List the null hypothesis for the dependent t-test. The null hypothesis for the dependent t-test above is that : the mean differences in the cell phone and hand held accelerometer results is 0.
List the research hypothesis for the dependent t-test. The research hypothesis for the dependent t-test above is that : the mean differences in the cell phone and hand held accelerometer results is not 0.
If the null were true, what would we expect the mean difference score to be? If the null were true, what would we expect the mean difference score to be 0.
If the null were false, what would we expect the mean difference score to be? If the null were false, what would we expect the mean difference score to be in the range of (-11.014014 -3.685402) with 95% confidence interval.

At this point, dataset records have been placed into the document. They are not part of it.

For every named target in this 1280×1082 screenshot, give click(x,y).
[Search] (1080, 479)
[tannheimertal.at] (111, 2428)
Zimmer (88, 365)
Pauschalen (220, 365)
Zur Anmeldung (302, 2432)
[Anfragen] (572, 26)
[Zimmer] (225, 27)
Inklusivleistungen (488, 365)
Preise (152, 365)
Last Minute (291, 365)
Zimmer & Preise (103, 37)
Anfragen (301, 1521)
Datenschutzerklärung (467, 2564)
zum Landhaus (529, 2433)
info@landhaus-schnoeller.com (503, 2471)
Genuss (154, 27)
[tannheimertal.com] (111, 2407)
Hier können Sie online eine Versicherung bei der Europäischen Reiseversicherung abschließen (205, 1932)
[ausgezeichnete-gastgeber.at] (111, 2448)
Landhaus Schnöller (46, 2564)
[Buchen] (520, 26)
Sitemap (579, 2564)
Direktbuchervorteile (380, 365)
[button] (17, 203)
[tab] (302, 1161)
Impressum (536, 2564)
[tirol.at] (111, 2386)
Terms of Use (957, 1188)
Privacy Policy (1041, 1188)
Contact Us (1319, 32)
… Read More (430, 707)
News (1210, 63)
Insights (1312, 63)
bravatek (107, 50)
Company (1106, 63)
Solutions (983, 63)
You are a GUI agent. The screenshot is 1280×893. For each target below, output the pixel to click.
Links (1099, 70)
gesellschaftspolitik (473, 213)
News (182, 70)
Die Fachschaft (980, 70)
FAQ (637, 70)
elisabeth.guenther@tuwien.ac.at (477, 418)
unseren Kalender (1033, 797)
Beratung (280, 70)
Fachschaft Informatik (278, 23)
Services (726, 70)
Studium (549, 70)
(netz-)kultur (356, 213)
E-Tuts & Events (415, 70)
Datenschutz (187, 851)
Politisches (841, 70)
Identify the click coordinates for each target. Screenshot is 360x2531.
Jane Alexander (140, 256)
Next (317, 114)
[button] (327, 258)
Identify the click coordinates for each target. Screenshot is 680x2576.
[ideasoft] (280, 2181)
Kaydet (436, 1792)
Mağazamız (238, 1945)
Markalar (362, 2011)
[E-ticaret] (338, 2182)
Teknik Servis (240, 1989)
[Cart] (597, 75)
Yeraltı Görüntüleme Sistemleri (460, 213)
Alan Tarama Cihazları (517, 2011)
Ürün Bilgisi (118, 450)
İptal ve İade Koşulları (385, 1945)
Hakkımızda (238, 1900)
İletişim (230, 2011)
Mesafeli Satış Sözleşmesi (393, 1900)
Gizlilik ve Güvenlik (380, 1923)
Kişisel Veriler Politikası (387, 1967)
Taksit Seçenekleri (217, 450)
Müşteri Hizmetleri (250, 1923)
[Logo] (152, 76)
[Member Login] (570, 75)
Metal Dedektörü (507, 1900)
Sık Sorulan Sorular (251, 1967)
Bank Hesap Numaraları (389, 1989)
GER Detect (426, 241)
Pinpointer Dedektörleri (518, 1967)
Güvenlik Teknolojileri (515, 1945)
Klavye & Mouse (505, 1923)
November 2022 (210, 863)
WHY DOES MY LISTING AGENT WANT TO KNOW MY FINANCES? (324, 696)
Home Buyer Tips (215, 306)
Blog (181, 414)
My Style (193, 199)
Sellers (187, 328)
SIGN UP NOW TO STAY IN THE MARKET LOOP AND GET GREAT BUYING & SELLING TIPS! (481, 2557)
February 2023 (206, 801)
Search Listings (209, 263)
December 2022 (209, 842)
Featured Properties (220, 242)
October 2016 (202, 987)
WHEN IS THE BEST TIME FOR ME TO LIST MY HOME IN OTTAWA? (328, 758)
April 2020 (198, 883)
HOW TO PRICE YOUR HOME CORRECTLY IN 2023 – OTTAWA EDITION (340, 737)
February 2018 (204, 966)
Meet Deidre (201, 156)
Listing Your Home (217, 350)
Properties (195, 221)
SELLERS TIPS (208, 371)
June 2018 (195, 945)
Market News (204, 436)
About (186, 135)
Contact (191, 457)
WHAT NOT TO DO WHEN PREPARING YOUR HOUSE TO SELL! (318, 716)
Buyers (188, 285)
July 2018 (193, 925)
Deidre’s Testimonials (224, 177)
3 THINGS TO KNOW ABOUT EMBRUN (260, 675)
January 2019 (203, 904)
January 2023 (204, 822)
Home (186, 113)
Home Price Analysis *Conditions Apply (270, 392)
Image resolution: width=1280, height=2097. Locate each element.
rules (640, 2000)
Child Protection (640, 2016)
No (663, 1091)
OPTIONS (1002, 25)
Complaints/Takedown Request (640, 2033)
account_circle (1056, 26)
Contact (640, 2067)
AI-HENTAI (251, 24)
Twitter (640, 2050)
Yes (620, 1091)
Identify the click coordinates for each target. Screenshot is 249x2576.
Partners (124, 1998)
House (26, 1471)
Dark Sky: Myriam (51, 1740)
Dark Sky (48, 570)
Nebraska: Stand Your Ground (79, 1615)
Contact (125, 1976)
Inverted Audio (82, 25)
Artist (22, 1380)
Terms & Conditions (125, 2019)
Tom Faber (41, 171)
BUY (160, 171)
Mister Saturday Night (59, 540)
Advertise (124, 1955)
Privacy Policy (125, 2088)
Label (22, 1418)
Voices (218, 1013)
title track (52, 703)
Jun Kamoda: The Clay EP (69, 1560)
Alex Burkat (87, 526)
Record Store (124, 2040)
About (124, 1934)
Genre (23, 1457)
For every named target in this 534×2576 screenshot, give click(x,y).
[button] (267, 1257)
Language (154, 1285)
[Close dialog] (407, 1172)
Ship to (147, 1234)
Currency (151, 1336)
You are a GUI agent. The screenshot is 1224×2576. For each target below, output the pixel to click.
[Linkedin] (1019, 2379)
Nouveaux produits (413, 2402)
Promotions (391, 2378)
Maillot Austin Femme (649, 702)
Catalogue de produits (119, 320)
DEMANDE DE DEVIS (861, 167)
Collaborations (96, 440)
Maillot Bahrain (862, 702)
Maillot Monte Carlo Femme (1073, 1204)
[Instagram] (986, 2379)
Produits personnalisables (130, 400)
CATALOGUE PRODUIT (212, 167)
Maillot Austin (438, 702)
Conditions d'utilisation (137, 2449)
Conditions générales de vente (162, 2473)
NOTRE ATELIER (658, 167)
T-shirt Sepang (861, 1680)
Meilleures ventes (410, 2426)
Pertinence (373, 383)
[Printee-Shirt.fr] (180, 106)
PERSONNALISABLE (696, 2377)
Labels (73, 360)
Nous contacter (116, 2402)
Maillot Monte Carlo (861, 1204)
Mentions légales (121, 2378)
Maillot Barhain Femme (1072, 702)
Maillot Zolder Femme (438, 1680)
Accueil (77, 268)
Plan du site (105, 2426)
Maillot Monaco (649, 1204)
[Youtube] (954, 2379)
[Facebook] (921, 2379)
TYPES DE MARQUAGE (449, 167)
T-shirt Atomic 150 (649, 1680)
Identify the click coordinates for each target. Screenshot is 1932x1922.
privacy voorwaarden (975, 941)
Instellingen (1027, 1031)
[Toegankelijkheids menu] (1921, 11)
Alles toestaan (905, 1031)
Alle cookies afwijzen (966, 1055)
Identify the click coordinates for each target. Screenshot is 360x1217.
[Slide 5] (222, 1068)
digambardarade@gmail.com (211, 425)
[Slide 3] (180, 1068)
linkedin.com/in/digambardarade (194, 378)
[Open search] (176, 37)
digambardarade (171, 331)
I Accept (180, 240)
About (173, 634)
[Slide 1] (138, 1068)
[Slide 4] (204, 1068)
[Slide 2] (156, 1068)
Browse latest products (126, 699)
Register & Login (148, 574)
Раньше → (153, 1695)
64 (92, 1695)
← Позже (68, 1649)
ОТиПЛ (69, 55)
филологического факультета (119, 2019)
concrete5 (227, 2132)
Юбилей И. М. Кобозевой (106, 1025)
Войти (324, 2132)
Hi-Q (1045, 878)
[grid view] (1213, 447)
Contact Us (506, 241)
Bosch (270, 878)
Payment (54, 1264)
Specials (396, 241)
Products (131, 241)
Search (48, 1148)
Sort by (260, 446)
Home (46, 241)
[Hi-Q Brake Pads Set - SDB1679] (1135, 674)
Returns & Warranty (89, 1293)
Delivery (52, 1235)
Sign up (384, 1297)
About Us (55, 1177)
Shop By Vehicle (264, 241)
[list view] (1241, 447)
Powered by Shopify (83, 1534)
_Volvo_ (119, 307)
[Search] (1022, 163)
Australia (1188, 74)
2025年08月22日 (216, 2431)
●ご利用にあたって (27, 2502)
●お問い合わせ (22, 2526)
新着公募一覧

In our formula for dependent t, what is the estimation of systematic variance? Systematic variance: the mean difference between PAL_cell and PAL_acc. The nominator of formula dependent t
In our formula for dependent t, what is the estimation of unsystematic variance? Unsystematic variance: the standard error of the mean difference of PAL_cell and PAL_acc. THe denominator of formula dependent t.